▶ **Votre consigne**:
Fournissez la suite du texte ci-dessous sur le litige de licenciement, en commençant juste après sa dernière phrase.

▶ **Texte à lire**:
Statuant à nouveau, débouter M. [D] ainsi que le syndicat Union des syndicats anti précarité de l'ensemble de leurs demandes,
A titre subsidiaire :
Fixer la moyenne des salaires à la somme de 2 275 euros,
Juger que le licenciement est causé et que son motif est sérieux,
Fixer en conséquence le préavis à la somme de 4 500 euros et 450 euros de congés payés afférents et l'indemnité de licenciement à la somme de 568,75 euros,
A titre très subsidiaire, juger que les dommages et intérêts seront limités à la somme de 2 275 euros,
En tout état de cause, condamner M. [D] à verser à la société la somme de
1 500 euros au titre de l'article 700 du code de procédure civile ainsi qu'aux entiers dépens.
' Selon ses dernières conclusions, remises au greffe le 25 janvier 2022, M. [D] demande à la cour de :
Réformer le jugement et juger que le licenciement est en réalité fondé sur une discrimination et une violence commandée par l'employeur,
Prononcer sa réintégration,
Condamner la société GCA [Localité 4] à lui régler :
- Fixer le salaire de référence à 2 798,53 euros,
- Rappel des primes à hauteur de 1 800 euros, outre les congés payés afférents de
180 euros,
- Au titre des dommages et intérêts afférents à hauteur de 2 798,53 euros,
Au titre de la discrimination
- la réintégration sous astreinte de 100 euros par jour de retard à compter du huitième jour de la notification de l'arrêt à intervenir ;
- au rappel de salaire de juillet à décembre 2019 soit la somme de 16 791,18 euros, outre 1 679,12 euros au titre des congés payés afférents,
- au rappel de salaire de janvier 2020 jusqu'à la date effective de la réintégration,
- les dommages et intérêts à hauteur de 16 791,18 euros,
Au titre de la violence commandée :
- La demande de réintégration sous astreinte de 100 euros par jour de retard à compter du huitième jour de la notification du jugement à intervenir,
- Les dommages et intérêts à hauteur de 16 791,18 euros,
A titre subsidiaire de confirmer le jugement avec obligation de réintégration :
Au titre du licenciement sans cause réelle et sérieuse :
- Déclarer le licenciement dénué de cause réelle et sérieuse,
- Condamner la société au rappel de la période de préavis soit la somme de
2 798,53 euros x 2 = 5 597,06 euros, outre les congés payés afférents de 559,71 euros,
- Condamner la société à verser les indemnités de licenciement sans cause réelle et sérieuse à hauteur 5 597,06 euros,
- Ordonner la réintégration avec le rappel des salaires depuis janvier 2020 jusqu'à la date effective de la réintégration,
- Condamner la société à la somme de 1 500 euros au titre de l'article 700 du code de procédure civile,
Soumettre les sommes avec intérêt de droit à compter de la saisine du conseil de prud'hommes et capitalisation des intérêts à un taux de 10%.

▶ **Extraits de données**:
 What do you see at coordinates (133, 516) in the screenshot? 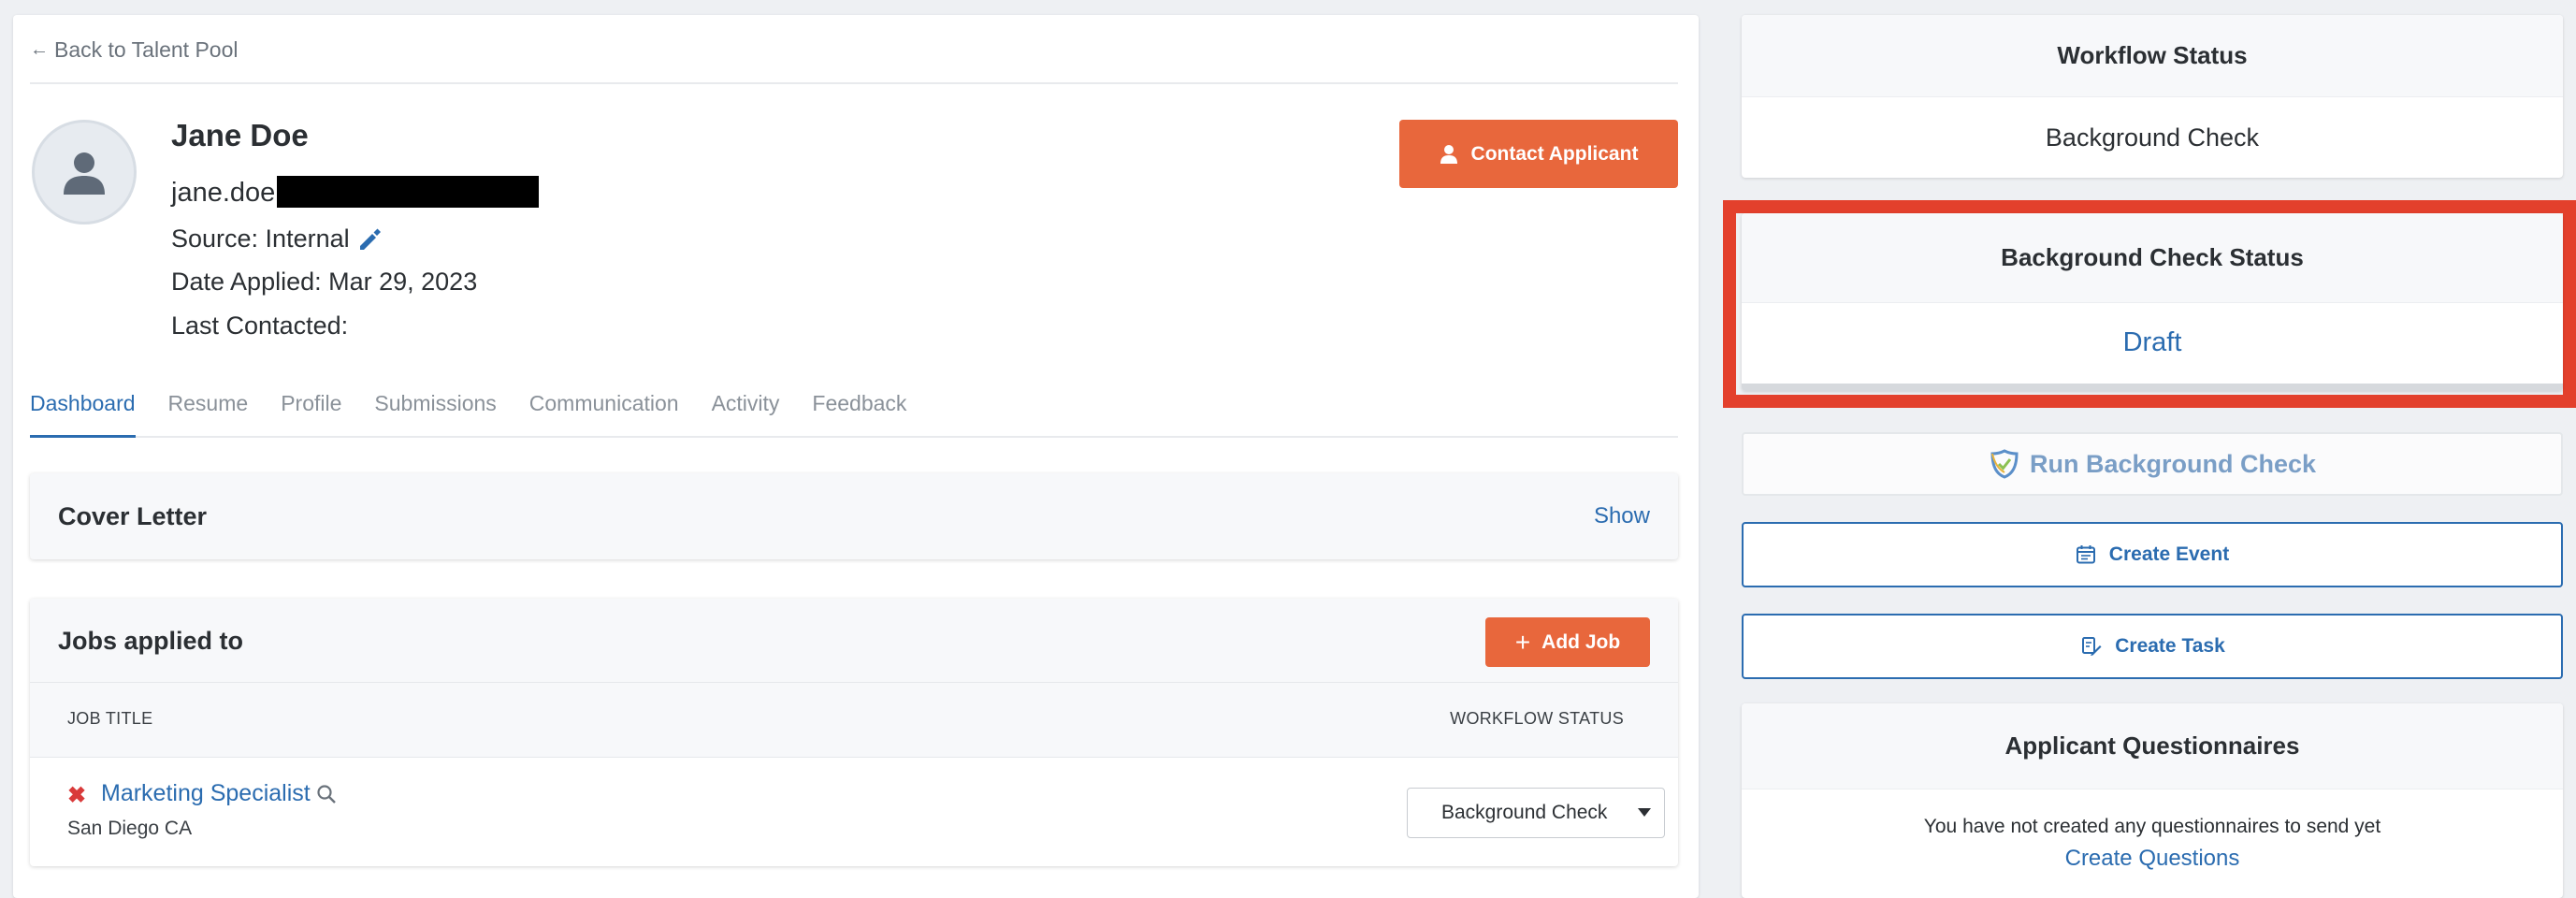
I see `cover-letter-title: Cover Letter` at bounding box center [133, 516].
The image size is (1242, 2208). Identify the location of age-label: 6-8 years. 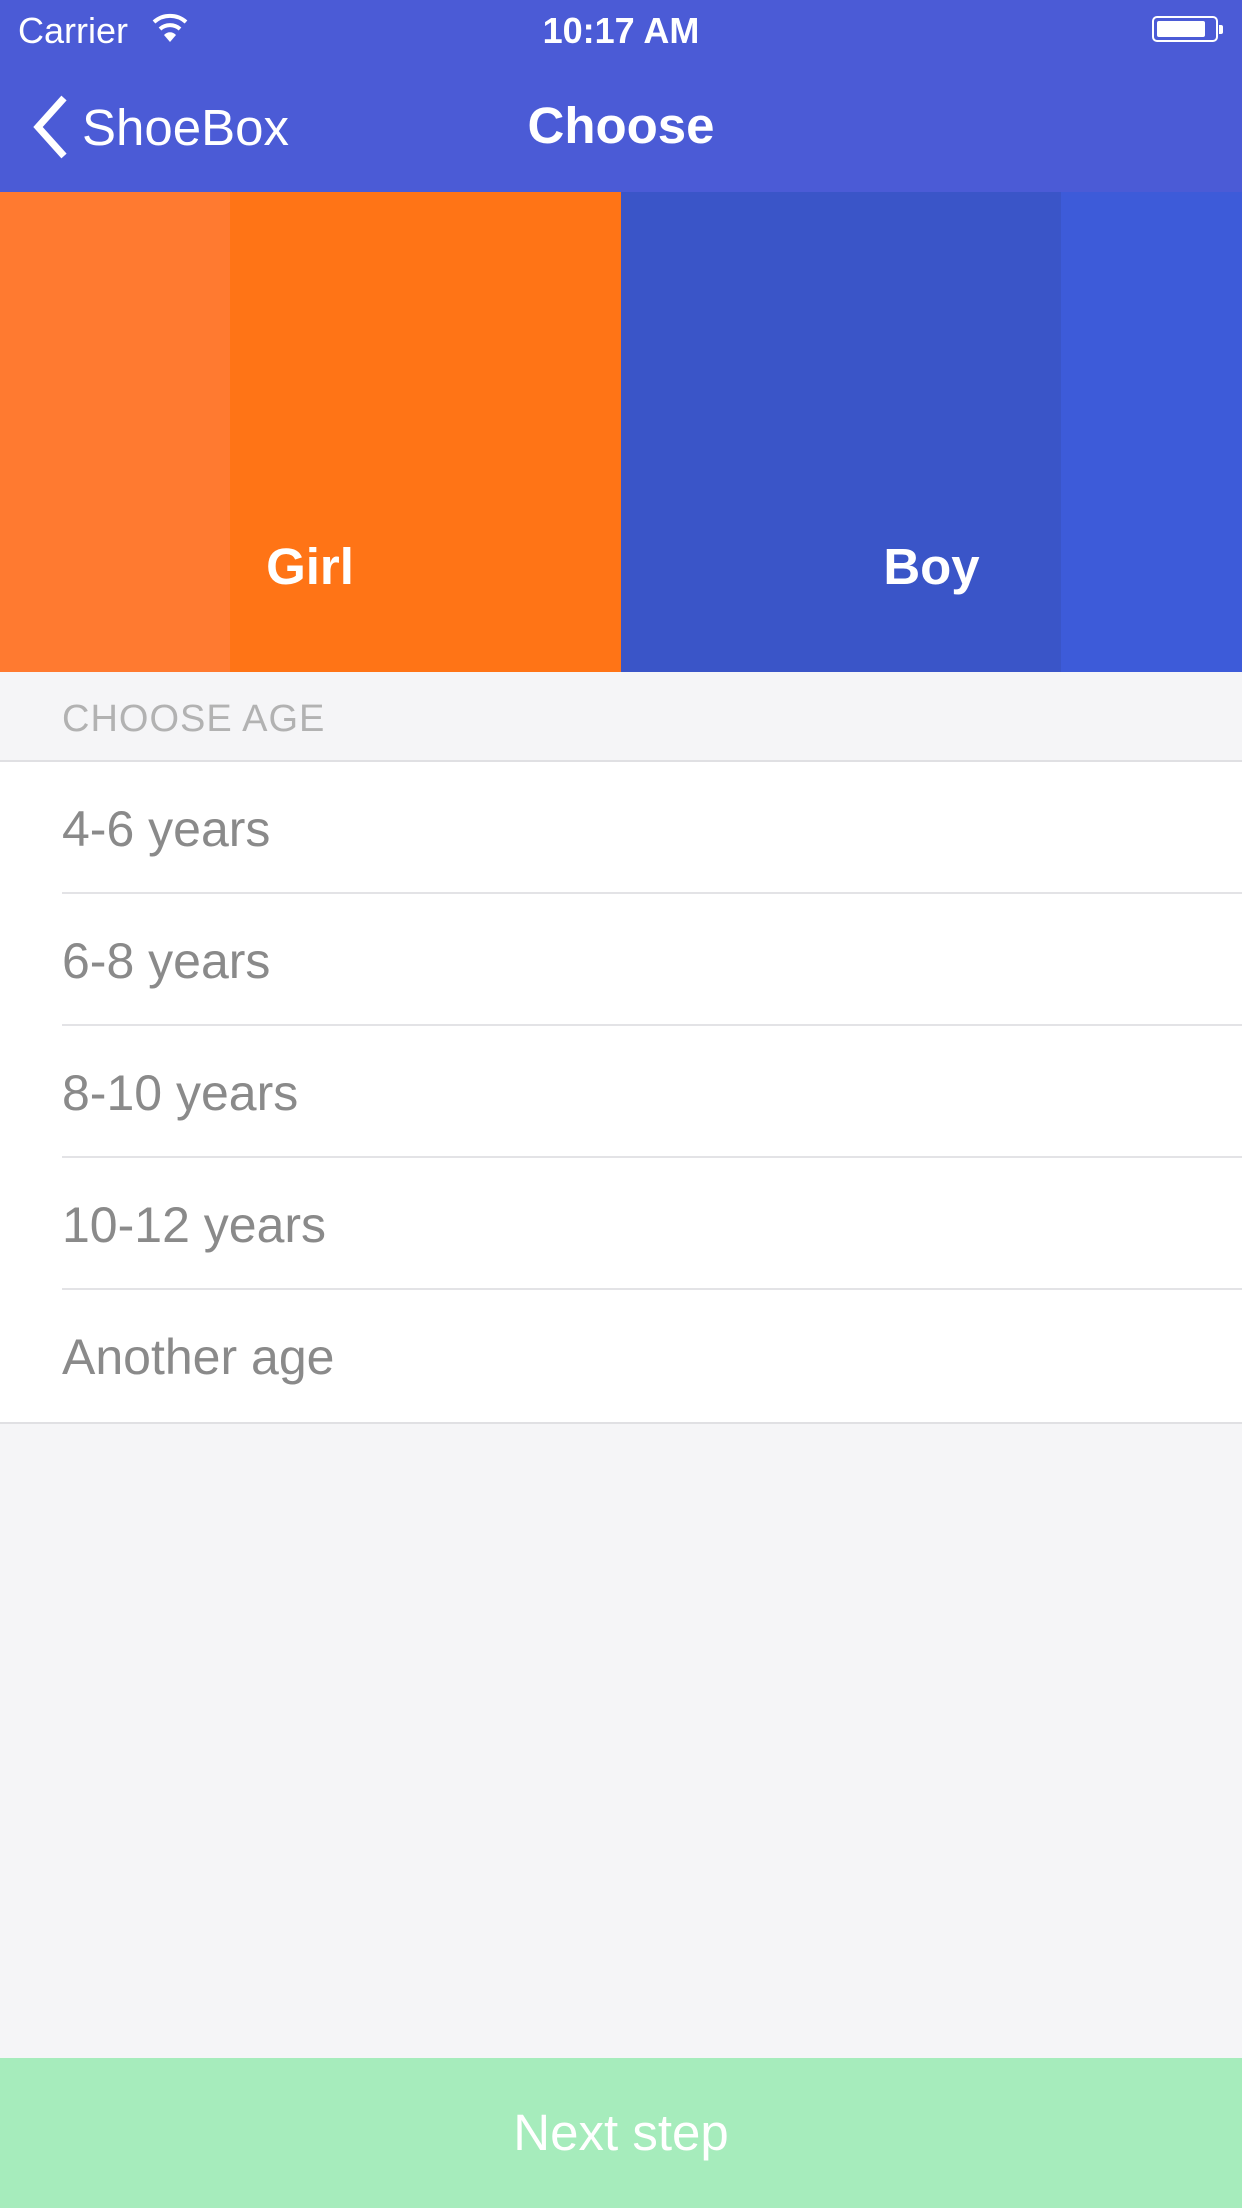
(166, 961).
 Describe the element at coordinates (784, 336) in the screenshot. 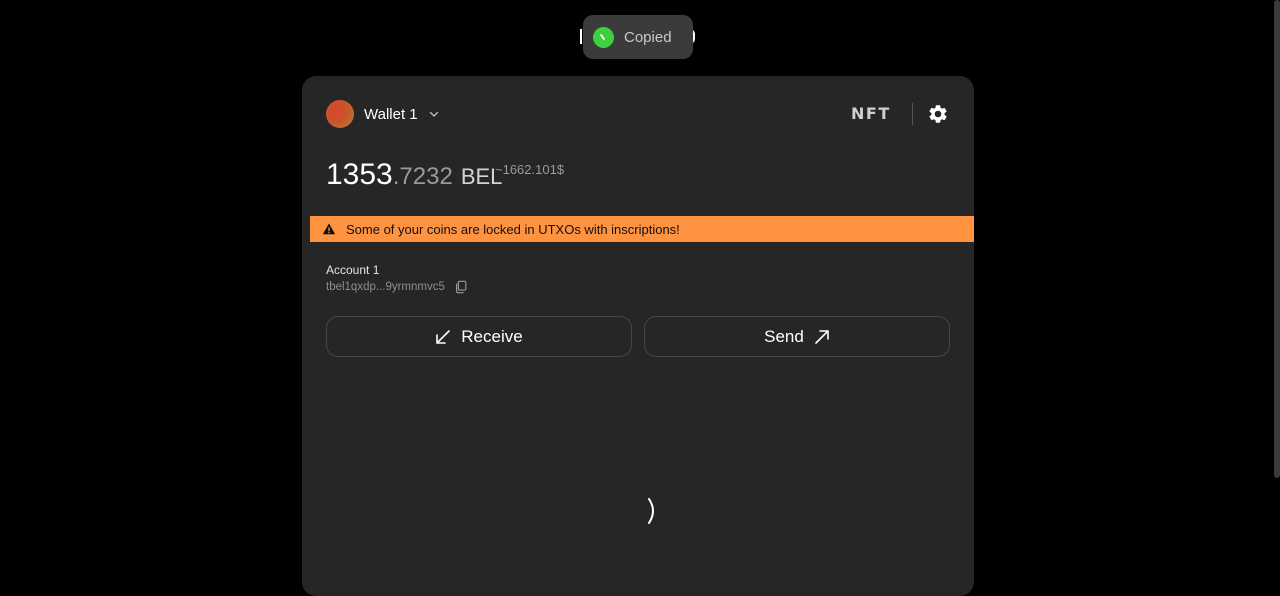

I see `send-label: Send` at that location.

▶ **Réponse attendue**:
Pour un plus ample exposé des faits et de la procédure, ainsi que des moyens et prétentions des parties, il convient de se référer aux écritures susvisées.
MOTIFS
Sur le rappel de prime :
M. [D], qui percevait une prime mensuelle 'd'équipe' de 150 euros, sollicite la confirmation du jugement en ce qu'il lui a accordé un rappel de 1 800 euros de ce chef calculé sur la base de la prime mensuelle de 300 euros perçue notamment par l'un de ses collègues, M. [W].
Rappelant que la convention collective applicable prévoit en son article 19 une prime dite d'incommodité, destinée à gratifier 'le travail de nuit', distincte de celle servie par l'employeur, M. [D] expose que dans la mesure où il travaille au sein de la même équipe que M. [W], il devrait percevoir une prime de même montant que ce dernier, ce qui n'est pas le cas. Il considère que cette différence de traitement 'permet de déceler la discrimination' ou, à tout le moins une inégalité de traitement.
La société appelante s'accorde avec le salarié pour considérer que la prime d'équipe est effectivement sans lien avec la prime de nuit. Elle indique avoir de sa propre initiative décidé d'accorder à ses collaborateurs une prime dont le montant varie selon les salariés en fonction de leur expérience et de leur niveau de qualification.
Il est constant qu'au sein de l'entreprise les salariés perçoivent une prime mensuelle dite 'd'équipe' dont le montant n'est pas uniforme : certains collaborateurs perçoivent à ce titre une somme de 300 euros, tel M. [W], tandis que d'autres, tel M. [D], perçoivent une prime de 150 euros.
M. [D] fonde sa réclamation sur une discrimination illicite dont il s'estime victime et, subsidiairement, sur le principe d'égalité de traitement.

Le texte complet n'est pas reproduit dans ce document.